YOUR OBJECTIVE
Copy the stretch of the passage on Balabanov's films from "Hoffman, incidentally, is" through "has racist overtones." word for word.

Hoffman, incidentally, is of German descent, and this is another recurrent theme in Balabanov. Schastlivye dni features Anna von Storkh, a German of aristocratic lineage who is reduced to prostitution to make a living, while Pro urodov i liudei has the enigmatic Johann as one of the protagonists. Balabanov, through the voice of Danila in Brat, asserts that the presence of Germans in the city is a good one, although the character is open about his disapproval of the Jews and the implication that the Chechen gangsters are taking over the Russians' patch also has racist overtones.
Balabanov constantly reminds the audience that St Petersburg - an artificial city not yet 300 years old - is formed of disparate people who have been "sucked in" from many parts of Russia and beyond, seeking riches, love, accommodation or just some sense of life. Recent arrivals to the city from far flung places are in all the films played off against more established residents, possibly also from afar. But both are equally mocked and both are equally out of place.

DATASET SECTION
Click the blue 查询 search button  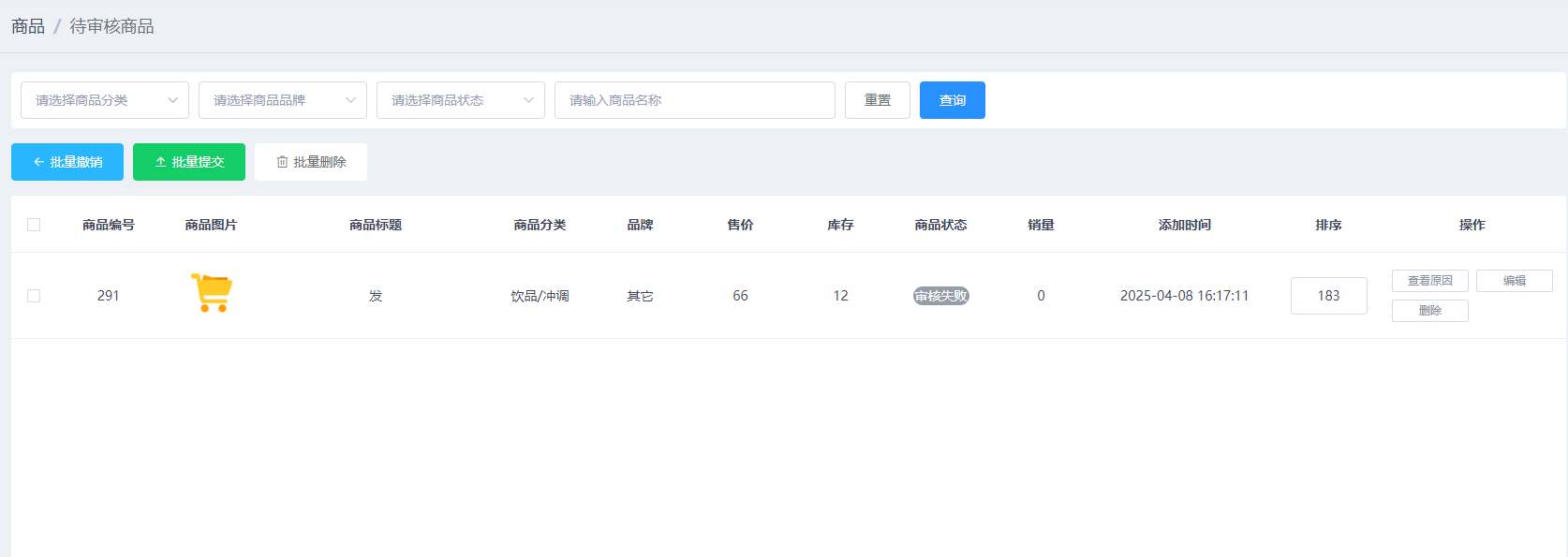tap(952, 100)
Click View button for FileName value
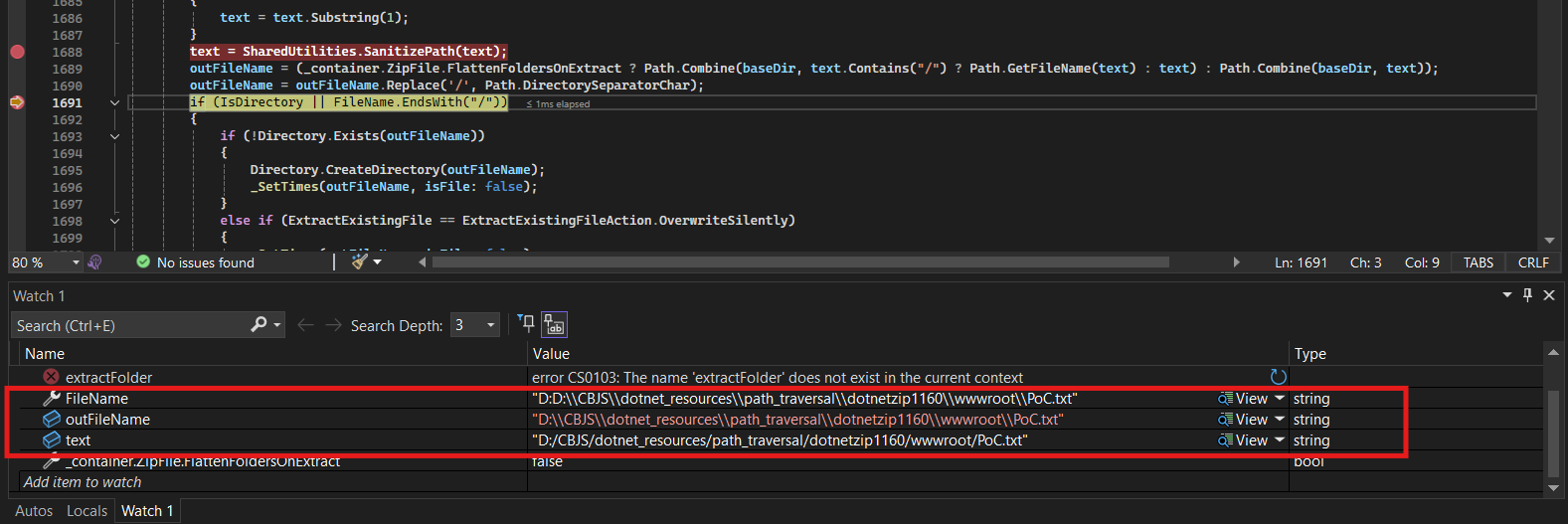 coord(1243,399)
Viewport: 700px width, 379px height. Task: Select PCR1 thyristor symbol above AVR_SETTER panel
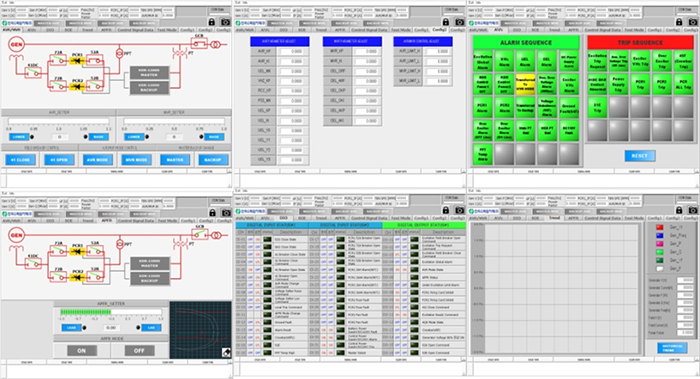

WRITTEN SOLUTION
Hoffman, incidentally, is of German descent, and this is another recurrent theme in Balabanov. Schastlivye dni features Anna von Storkh, a German of aristocratic lineage who is reduced to prostitution to make a living, while Pro urodov i liudei has the enigmatic Johann as one of the protagonists. Balabanov, through the voice of Danila in Brat, asserts that the presence of Germans in the city is a good one, although the character is open about his disapproval of the Jews and the implication that the Chechen gangsters are taking over the Russians' patch also has racist overtones.